Analyzing humor is complex because the very questions underscoring humor studies are ambiguous: does having a “sense of humor” mean possessing the verbal ability to tell a good joke or the mental alacrity to perceive situations as funny? The duo works with a number of experts to find the answers. They interview people who create humor, such as the artists behind the New Yorker cartoons or the writers behind Groupon advertisements; or people who have an eye and ear for humor, such as the agents and talent scouts for stand-up comedians; people who teach humor at the improvisation troupe the Upright Citizens Brigade. Finally, a wager frames the book: Warner bets that their study of humor will make them funnier, and, by the tale’s end, the two have “proven” their hypothesis: McGraw performs a more successful stand-up routine at the Just for Laughs comedy festival in Montreal than he did at the book’s beginning back in Denver.

McGraw’s theory of humor is laid out at the book’s outset: the “benign violation theory.” Building upon the work of Thomas Veatch, McGraw proposes that laughter occurs when the listener realizes a social norm has been violated, but simultaneously understands that the violation is benign. Thus someone falling down a flight of stairs but remaining unhurt, or a church giving away a Hummer H2 to a lucky congregant are both examples of physical or social violations, but they are innocuous enough that after our initial surprise, we laugh. It seems that most theories of humor involve such bifurcated thinking: Victor Raskin’s linguistic theory of humor (Semantic Mechanisms of Humor, 1985) claims that a joke involves two different frames of reference: one in the set-up, the other shown in the punch line. (e.g., My wife is an excellent housekeeper. When we got divorced, she got the house.) Prior to this work, Arthur Koestler in The Art of Creation (1964) indicated that a joke involves the juxtaposition of two [End Page 282] mutually independent codes. Thus, such forms of episodic or linguistic humor rely upon dichotomous thinking.

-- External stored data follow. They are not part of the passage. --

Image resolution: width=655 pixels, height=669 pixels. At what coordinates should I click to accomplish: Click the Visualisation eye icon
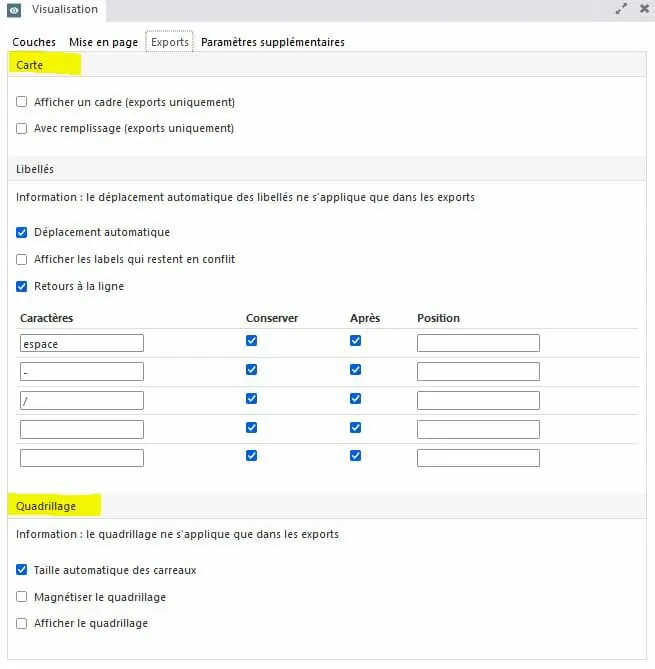[x=15, y=9]
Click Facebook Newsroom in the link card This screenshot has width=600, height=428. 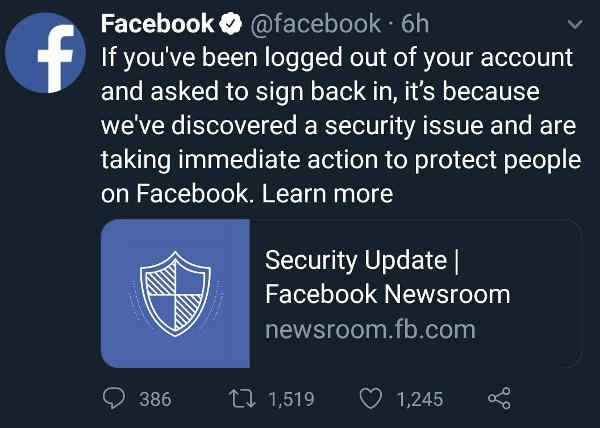click(388, 294)
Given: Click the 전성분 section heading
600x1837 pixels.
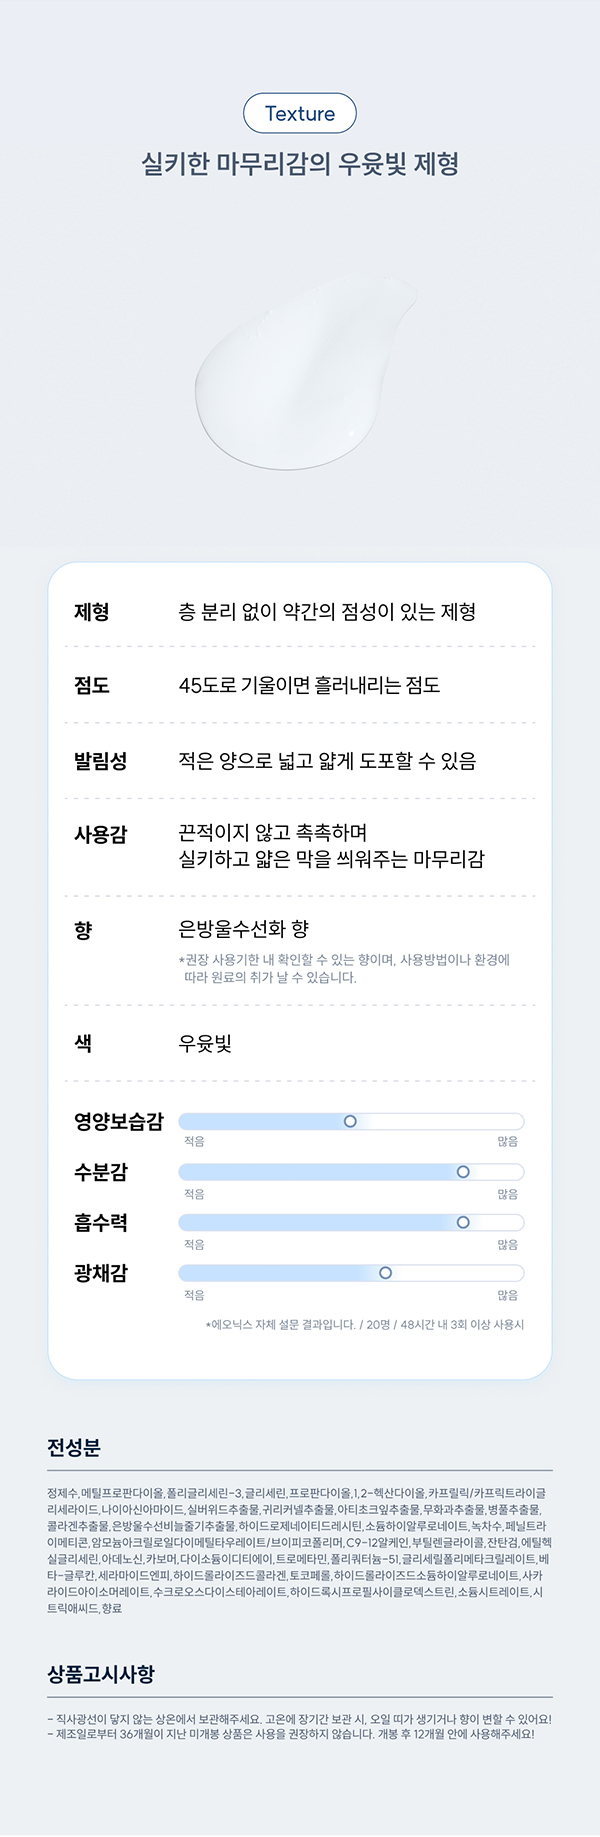Looking at the screenshot, I should click(74, 1448).
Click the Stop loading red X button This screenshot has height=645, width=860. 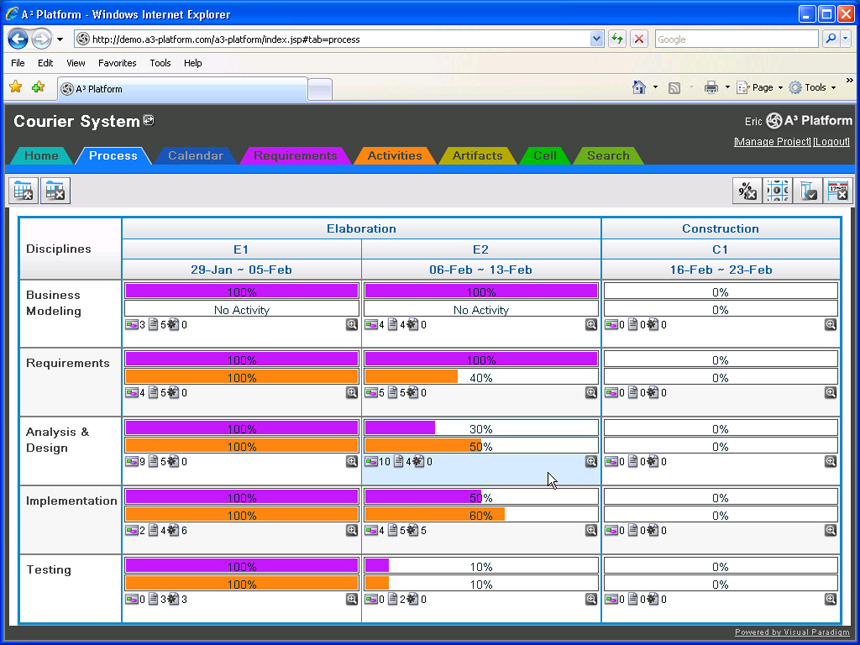click(638, 39)
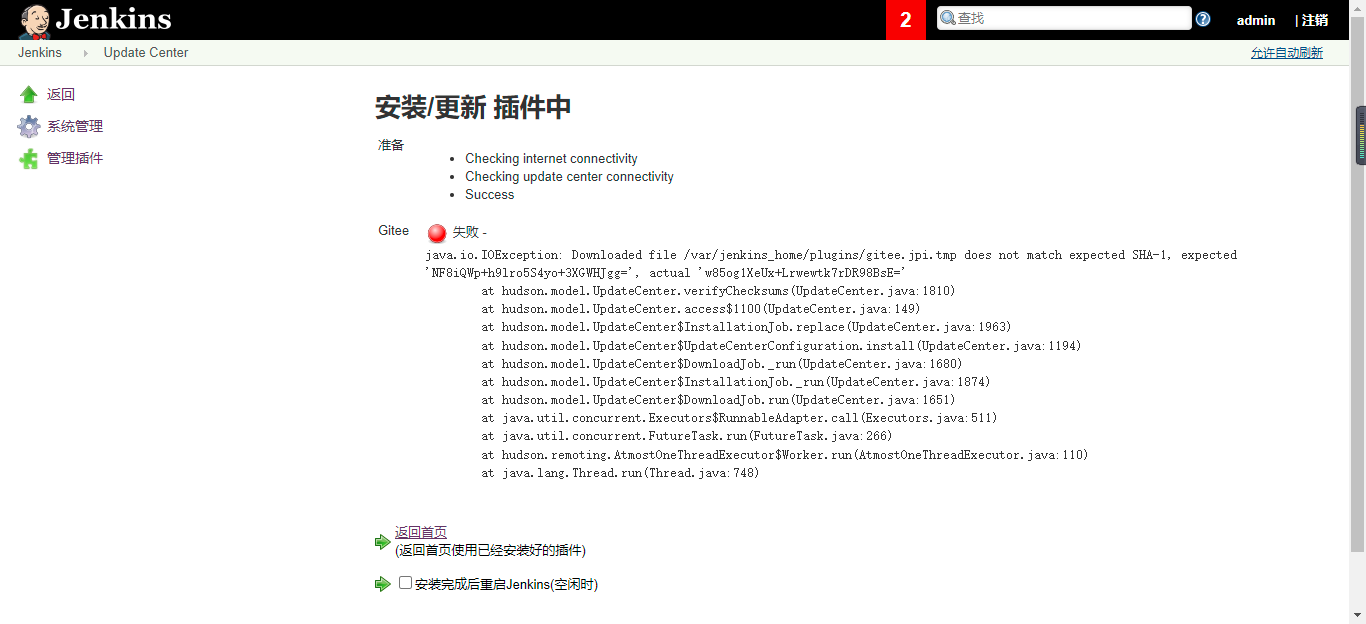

However, the investigators rarely find this theory at work in their travels—perhaps due to language barriers. Often, their discovery of humor is in the collective interactions that evolve naturally among the people they meet: the two find themselves making penis jokes complete with gestures in the dressing room of some Japanese comedians after a show, and they express incredulity upon witnessing an Israeli police officer and a Palestinian shopkeeper in a fraught section of Hebron tease each other playfully. The two men join Patch Adams and a group of clowns on one of his Gesundheit Global Outreach trips to the slums of Iquitos in the Peruvian Andes, an area riven with poverty, unemployment, and violence. Especially in this last chapter, the two realize that laughter connects people as they roam about the streets making shadow puppets for children and eliminating stagnant water through playful antics. This kind...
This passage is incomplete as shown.